--- Given data Enclosed Below ---

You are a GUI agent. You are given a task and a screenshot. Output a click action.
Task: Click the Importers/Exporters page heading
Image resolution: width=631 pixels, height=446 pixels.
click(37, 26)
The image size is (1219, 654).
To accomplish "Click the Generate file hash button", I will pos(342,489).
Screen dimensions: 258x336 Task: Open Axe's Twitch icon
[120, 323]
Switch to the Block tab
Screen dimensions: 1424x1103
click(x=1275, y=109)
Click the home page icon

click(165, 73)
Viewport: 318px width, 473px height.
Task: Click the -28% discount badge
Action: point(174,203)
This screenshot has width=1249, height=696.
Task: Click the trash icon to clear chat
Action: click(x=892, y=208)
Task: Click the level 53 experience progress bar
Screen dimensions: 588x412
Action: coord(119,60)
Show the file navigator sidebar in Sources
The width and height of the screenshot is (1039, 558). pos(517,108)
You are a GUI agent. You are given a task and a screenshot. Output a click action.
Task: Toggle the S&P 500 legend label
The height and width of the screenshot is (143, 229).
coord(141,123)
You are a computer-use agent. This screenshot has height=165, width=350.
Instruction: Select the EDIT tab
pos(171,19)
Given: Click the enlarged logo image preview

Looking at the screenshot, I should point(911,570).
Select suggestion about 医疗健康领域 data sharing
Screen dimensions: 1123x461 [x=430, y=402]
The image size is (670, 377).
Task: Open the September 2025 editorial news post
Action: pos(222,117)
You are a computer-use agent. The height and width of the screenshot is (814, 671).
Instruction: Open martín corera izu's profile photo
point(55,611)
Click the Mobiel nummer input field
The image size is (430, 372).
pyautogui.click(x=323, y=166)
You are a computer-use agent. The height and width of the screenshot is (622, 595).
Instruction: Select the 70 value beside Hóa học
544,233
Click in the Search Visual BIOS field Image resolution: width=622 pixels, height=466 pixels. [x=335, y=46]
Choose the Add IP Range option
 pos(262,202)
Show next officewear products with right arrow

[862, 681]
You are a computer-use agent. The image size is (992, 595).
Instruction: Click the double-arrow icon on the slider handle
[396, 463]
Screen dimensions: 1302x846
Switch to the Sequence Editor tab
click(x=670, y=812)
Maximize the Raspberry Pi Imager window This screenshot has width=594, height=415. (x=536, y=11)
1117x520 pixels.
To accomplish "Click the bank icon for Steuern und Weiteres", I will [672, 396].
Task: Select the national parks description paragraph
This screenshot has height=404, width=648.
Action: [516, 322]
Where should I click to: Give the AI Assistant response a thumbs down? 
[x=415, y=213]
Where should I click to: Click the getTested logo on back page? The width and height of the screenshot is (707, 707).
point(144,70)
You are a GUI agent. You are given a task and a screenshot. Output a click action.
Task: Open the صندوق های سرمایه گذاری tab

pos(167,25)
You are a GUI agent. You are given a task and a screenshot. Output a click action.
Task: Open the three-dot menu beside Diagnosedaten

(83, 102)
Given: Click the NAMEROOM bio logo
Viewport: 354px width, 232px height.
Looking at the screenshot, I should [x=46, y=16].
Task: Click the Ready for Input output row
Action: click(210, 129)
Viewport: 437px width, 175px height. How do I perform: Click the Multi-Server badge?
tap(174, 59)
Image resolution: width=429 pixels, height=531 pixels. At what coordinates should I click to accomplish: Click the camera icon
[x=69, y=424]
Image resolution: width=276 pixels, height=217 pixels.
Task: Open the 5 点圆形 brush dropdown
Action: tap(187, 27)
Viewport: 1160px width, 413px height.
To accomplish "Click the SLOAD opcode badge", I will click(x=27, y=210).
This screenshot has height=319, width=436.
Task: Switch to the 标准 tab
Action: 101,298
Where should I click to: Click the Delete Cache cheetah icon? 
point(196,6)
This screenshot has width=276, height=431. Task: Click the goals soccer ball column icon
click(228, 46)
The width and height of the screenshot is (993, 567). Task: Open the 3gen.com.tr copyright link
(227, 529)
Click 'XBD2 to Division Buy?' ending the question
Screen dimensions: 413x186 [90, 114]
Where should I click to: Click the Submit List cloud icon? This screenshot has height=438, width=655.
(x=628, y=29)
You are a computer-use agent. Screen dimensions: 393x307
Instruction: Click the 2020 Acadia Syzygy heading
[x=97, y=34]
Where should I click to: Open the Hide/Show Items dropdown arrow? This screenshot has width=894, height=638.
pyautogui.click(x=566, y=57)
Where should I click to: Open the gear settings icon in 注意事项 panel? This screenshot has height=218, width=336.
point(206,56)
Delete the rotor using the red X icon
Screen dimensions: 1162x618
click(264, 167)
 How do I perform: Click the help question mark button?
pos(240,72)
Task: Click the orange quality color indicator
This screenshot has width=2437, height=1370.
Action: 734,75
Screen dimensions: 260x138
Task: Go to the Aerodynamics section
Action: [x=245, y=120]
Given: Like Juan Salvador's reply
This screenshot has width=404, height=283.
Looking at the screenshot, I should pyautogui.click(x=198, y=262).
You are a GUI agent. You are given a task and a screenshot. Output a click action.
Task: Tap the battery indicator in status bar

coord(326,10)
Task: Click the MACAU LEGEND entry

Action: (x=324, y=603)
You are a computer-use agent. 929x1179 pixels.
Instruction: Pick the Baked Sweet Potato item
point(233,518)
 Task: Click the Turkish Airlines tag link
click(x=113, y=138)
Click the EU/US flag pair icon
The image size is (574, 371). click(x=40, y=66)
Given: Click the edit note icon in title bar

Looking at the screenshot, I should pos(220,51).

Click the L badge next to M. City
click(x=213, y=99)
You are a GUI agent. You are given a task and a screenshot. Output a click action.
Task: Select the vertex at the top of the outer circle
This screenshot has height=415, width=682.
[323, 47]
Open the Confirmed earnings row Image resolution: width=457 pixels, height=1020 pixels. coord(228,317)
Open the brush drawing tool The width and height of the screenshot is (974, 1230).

--- End of Enclosed Given data ---

## Task requirements
Please output every line shown above exactly.

## Written answer
You are a GUI agent. You are given a task and a screenshot. Output a click action.
Task: Click the Importers/Exporters page heading
Image resolution: width=631 pixels, height=446 pixels.
click(37, 26)
The image size is (1219, 654).
To accomplish "Click the Generate file hash button", I will pos(342,489).
Screen dimensions: 258x336 Task: Open Axe's Twitch icon
[120, 323]
Switch to the Block tab
Screen dimensions: 1424x1103
click(x=1275, y=109)
Click the home page icon

click(165, 73)
Viewport: 318px width, 473px height.
Task: Click the -28% discount badge
Action: point(174,203)
This screenshot has width=1249, height=696.
Task: Click the trash icon to clear chat
Action: click(x=892, y=208)
Task: Click the level 53 experience progress bar
Screen dimensions: 588x412
Action: coord(119,60)
Show the file navigator sidebar in Sources
The width and height of the screenshot is (1039, 558). pos(517,108)
You are a GUI agent. You are given a task and a screenshot. Output a click action.
Task: Toggle the S&P 500 legend label
The height and width of the screenshot is (143, 229).
coord(141,123)
You are a computer-use agent. This screenshot has height=165, width=350.
Instruction: Select the EDIT tab
pos(171,19)
Given: Click the enlarged logo image preview

Looking at the screenshot, I should point(911,570).
Select suggestion about 医疗健康领域 data sharing
Screen dimensions: 1123x461 [x=430, y=402]
The image size is (670, 377).
Task: Open the September 2025 editorial news post
Action: pos(222,117)
You are a computer-use agent. The height and width of the screenshot is (814, 671).
Instruction: Open martín corera izu's profile photo
point(55,611)
Click the Mobiel nummer input field
The image size is (430, 372).
pyautogui.click(x=323, y=166)
You are a computer-use agent. The height and width of the screenshot is (622, 595).
Instruction: Select the 70 value beside Hóa học
544,233
Click in the Search Visual BIOS field Image resolution: width=622 pixels, height=466 pixels. [x=335, y=46]
Choose the Add IP Range option
 pos(262,202)
Show next officewear products with right arrow

[862, 681]
You are a computer-use agent. The image size is (992, 595).
Instruction: Click the double-arrow icon on the slider handle
[396, 463]
Screen dimensions: 1302x846
Switch to the Sequence Editor tab
click(x=670, y=812)
Maximize the Raspberry Pi Imager window This screenshot has width=594, height=415. (x=536, y=11)
1117x520 pixels.
To accomplish "Click the bank icon for Steuern und Weiteres", I will [672, 396].
Task: Select the national parks description paragraph
This screenshot has height=404, width=648.
Action: [516, 322]
Where should I click to: Give the AI Assistant response a thumbs down? 
[x=415, y=213]
Where should I click to: Click the getTested logo on back page? The width and height of the screenshot is (707, 707).
point(144,70)
You are a GUI agent. You are given a task and a screenshot. Output a click action.
Task: Open the صندوق های سرمایه گذاری tab

pos(167,25)
You are a GUI agent. You are given a task and a screenshot. Output a click action.
Task: Open the three-dot menu beside Diagnosedaten

(83, 102)
Given: Click the NAMEROOM bio logo
Viewport: 354px width, 232px height.
Looking at the screenshot, I should [x=46, y=16].
Task: Click the Ready for Input output row
Action: click(210, 129)
Viewport: 437px width, 175px height. How do I perform: Click the Multi-Server badge?
tap(174, 59)
Image resolution: width=429 pixels, height=531 pixels. At what coordinates should I click to accomplish: Click the camera icon
[x=69, y=424]
Image resolution: width=276 pixels, height=217 pixels.
Task: Open the 5 点圆形 brush dropdown
Action: tap(187, 27)
Viewport: 1160px width, 413px height.
To accomplish "Click the SLOAD opcode badge", I will click(x=27, y=210).
This screenshot has height=319, width=436.
Task: Switch to the 标准 tab
Action: 101,298
Where should I click to: Click the Delete Cache cheetah icon? 
point(196,6)
This screenshot has width=276, height=431. Task: Click the goals soccer ball column icon
click(228, 46)
The width and height of the screenshot is (993, 567). Task: Open the 3gen.com.tr copyright link
(227, 529)
Click 'XBD2 to Division Buy?' ending the question
Screen dimensions: 413x186 [90, 114]
Where should I click to: Click the Submit List cloud icon? This screenshot has height=438, width=655.
(x=628, y=29)
You are a computer-use agent. Screen dimensions: 393x307
Instruction: Click the 2020 Acadia Syzygy heading
[x=97, y=34]
Where should I click to: Open the Hide/Show Items dropdown arrow? This screenshot has width=894, height=638.
pyautogui.click(x=566, y=57)
Where should I click to: Open the gear settings icon in 注意事项 panel? This screenshot has height=218, width=336.
point(206,56)
Delete the rotor using the red X icon
Screen dimensions: 1162x618
click(264, 167)
 How do I perform: Click the help question mark button?
pos(240,72)
Task: Click the orange quality color indicator
This screenshot has width=2437, height=1370.
Action: 734,75
Screen dimensions: 260x138
Task: Go to the Aerodynamics section
Action: [x=245, y=120]
Given: Like Juan Salvador's reply
This screenshot has width=404, height=283.
Looking at the screenshot, I should pyautogui.click(x=198, y=262).
You are a GUI agent. You are given a task and a screenshot. Output a click action.
Task: Tap the battery indicator in status bar

coord(326,10)
Task: Click the MACAU LEGEND entry

Action: (x=324, y=603)
You are a computer-use agent. 929x1179 pixels.
Instruction: Pick the Baked Sweet Potato item
point(233,518)
 Task: Click the Turkish Airlines tag link
click(x=113, y=138)
Click the EU/US flag pair icon
The image size is (574, 371). click(x=40, y=66)
Given: Click the edit note icon in title bar

Looking at the screenshot, I should pos(220,51).

Click the L badge next to M. City
click(x=213, y=99)
You are a GUI agent. You are given a task and a screenshot. Output a click action.
Task: Select the vertex at the top of the outer circle
This screenshot has height=415, width=682.
[323, 47]
Open the Confirmed earnings row Image resolution: width=457 pixels, height=1020 pixels. coord(228,317)
Open the brush drawing tool The width and height of the screenshot is (974, 1230).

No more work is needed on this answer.